■ **Exercise description**: Pictures stay out of the copy. Transcribe exactly, and only, the line with "Viewport: 637px width, 1041px height." through the last line of the entries below.

-------- The data --------

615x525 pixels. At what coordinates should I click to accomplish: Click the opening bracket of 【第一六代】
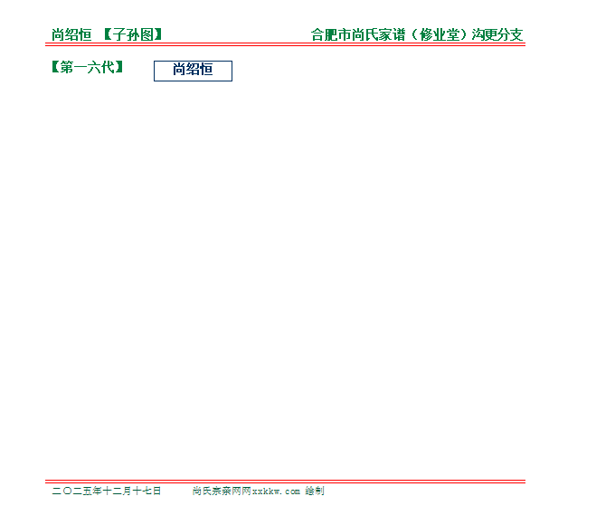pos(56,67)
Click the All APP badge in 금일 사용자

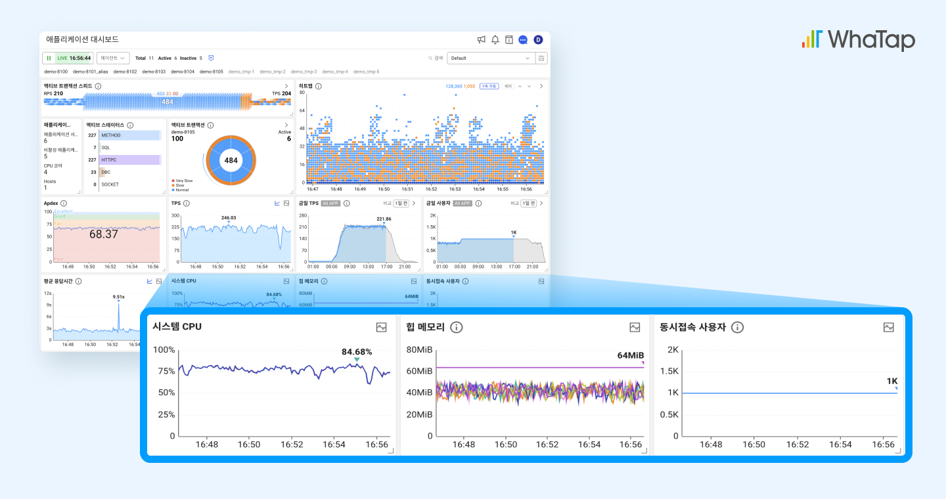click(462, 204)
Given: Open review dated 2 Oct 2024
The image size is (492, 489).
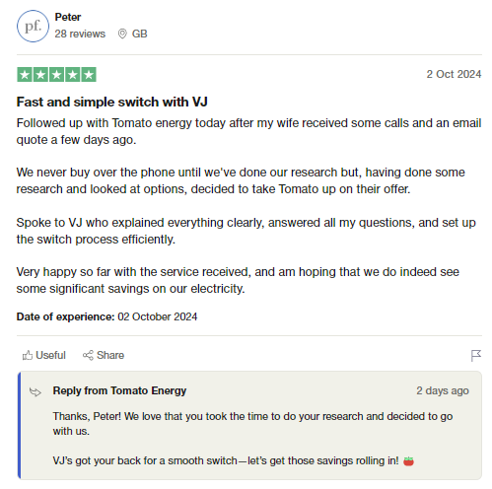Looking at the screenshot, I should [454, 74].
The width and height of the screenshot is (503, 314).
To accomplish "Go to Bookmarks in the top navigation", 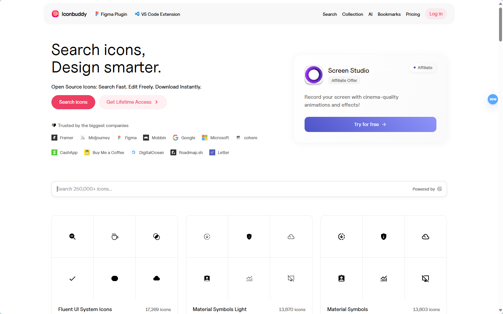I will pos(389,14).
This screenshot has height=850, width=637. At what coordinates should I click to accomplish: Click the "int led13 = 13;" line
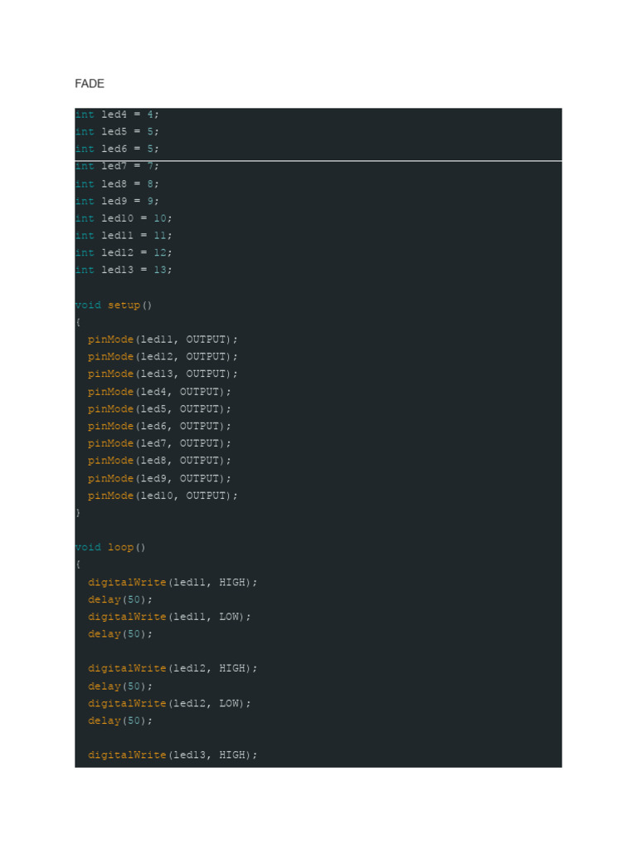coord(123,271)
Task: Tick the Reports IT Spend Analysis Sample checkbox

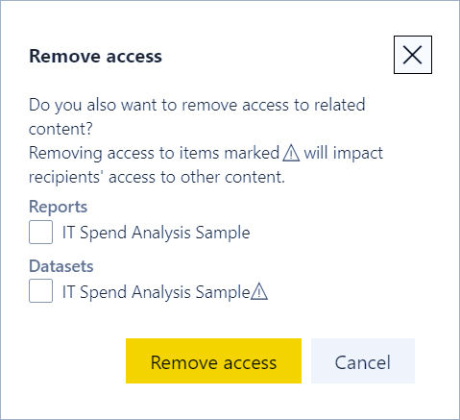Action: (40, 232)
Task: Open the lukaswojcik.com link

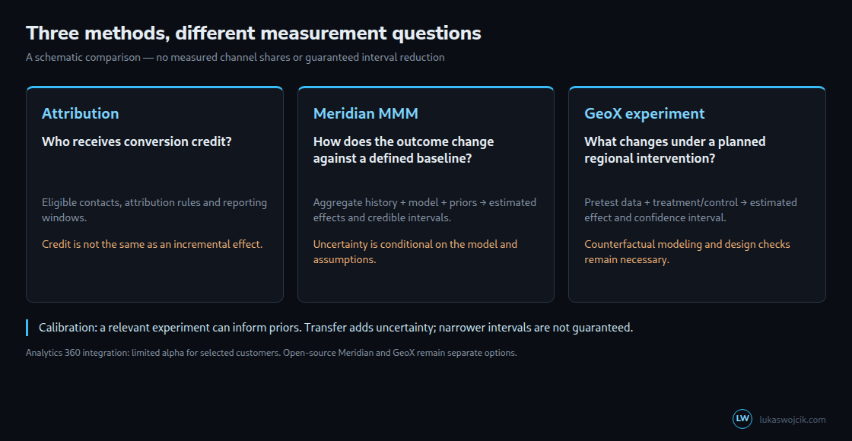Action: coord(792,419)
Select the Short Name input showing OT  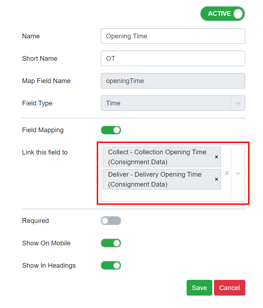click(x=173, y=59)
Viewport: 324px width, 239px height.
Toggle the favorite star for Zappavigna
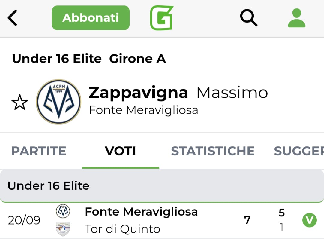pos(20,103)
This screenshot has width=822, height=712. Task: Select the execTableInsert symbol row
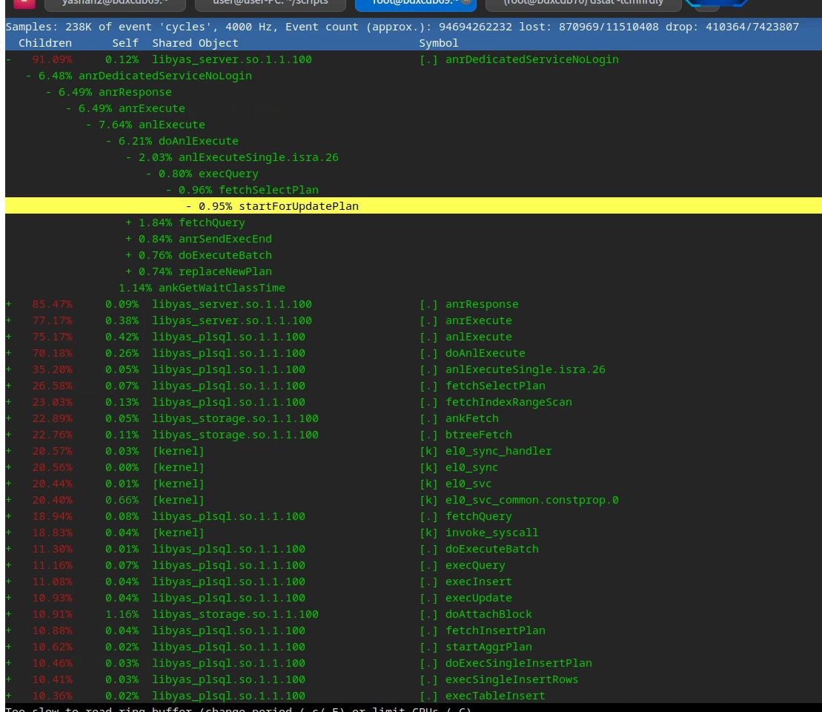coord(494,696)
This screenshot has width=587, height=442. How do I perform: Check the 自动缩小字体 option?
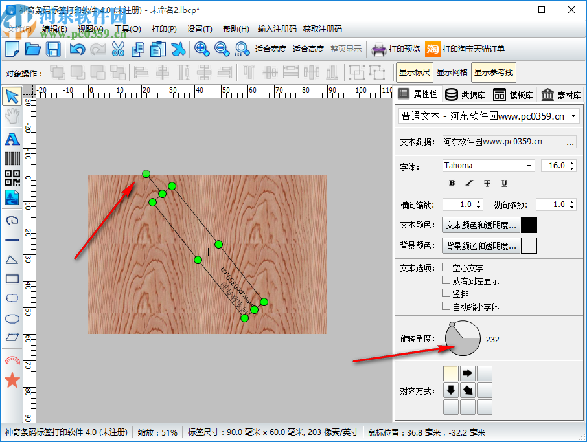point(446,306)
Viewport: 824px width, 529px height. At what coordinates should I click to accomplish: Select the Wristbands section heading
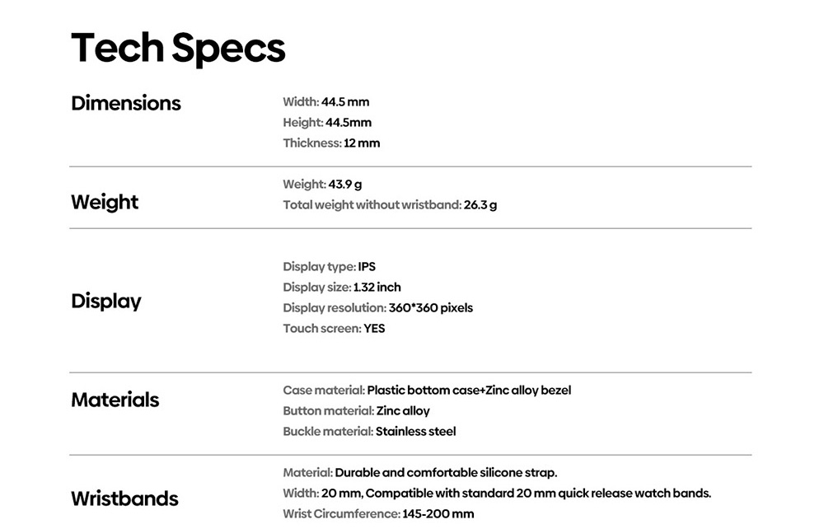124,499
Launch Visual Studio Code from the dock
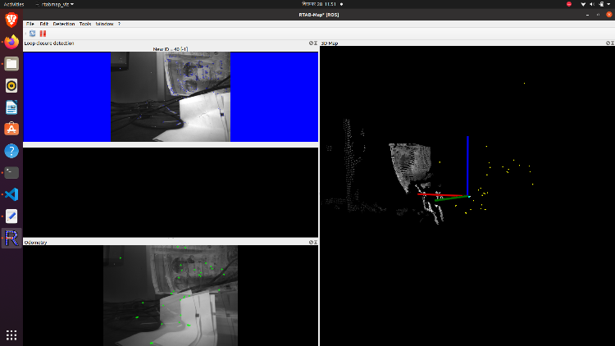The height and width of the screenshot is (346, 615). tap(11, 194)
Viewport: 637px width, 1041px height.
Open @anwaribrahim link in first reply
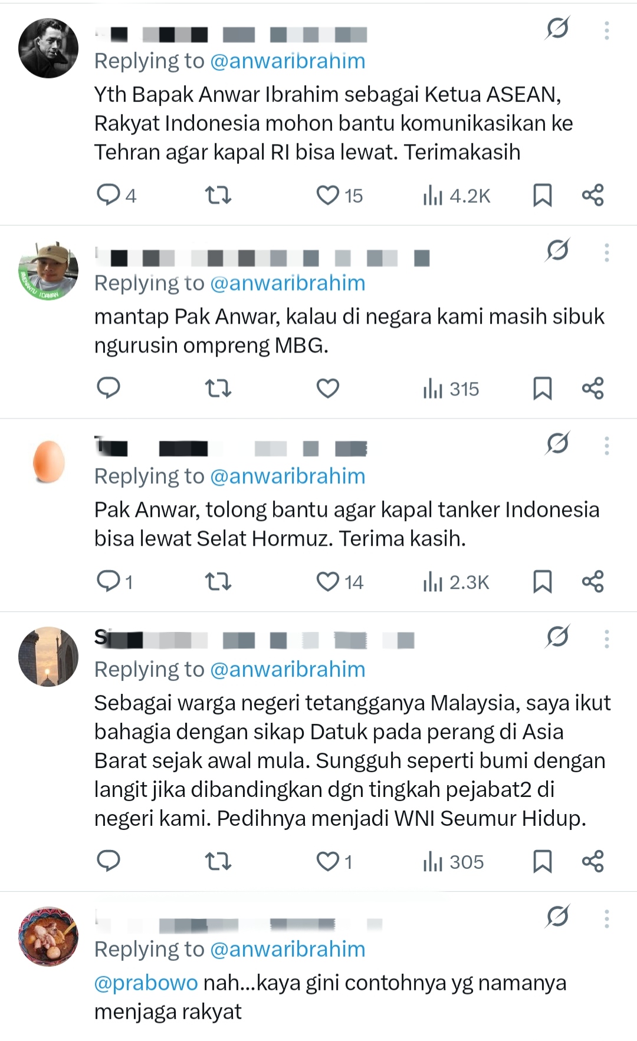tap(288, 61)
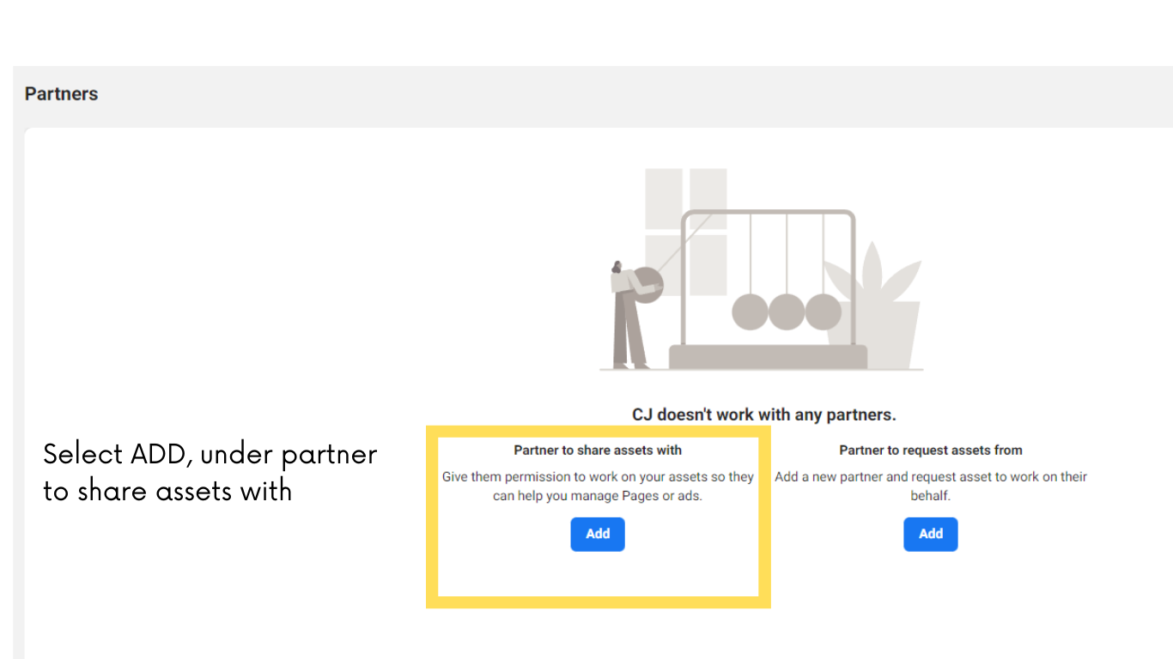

--------

■ **Response to this exercise**:
Viewport: 637px width, 1041px height.
Open @anwaribrahim link in first reply
tap(288, 61)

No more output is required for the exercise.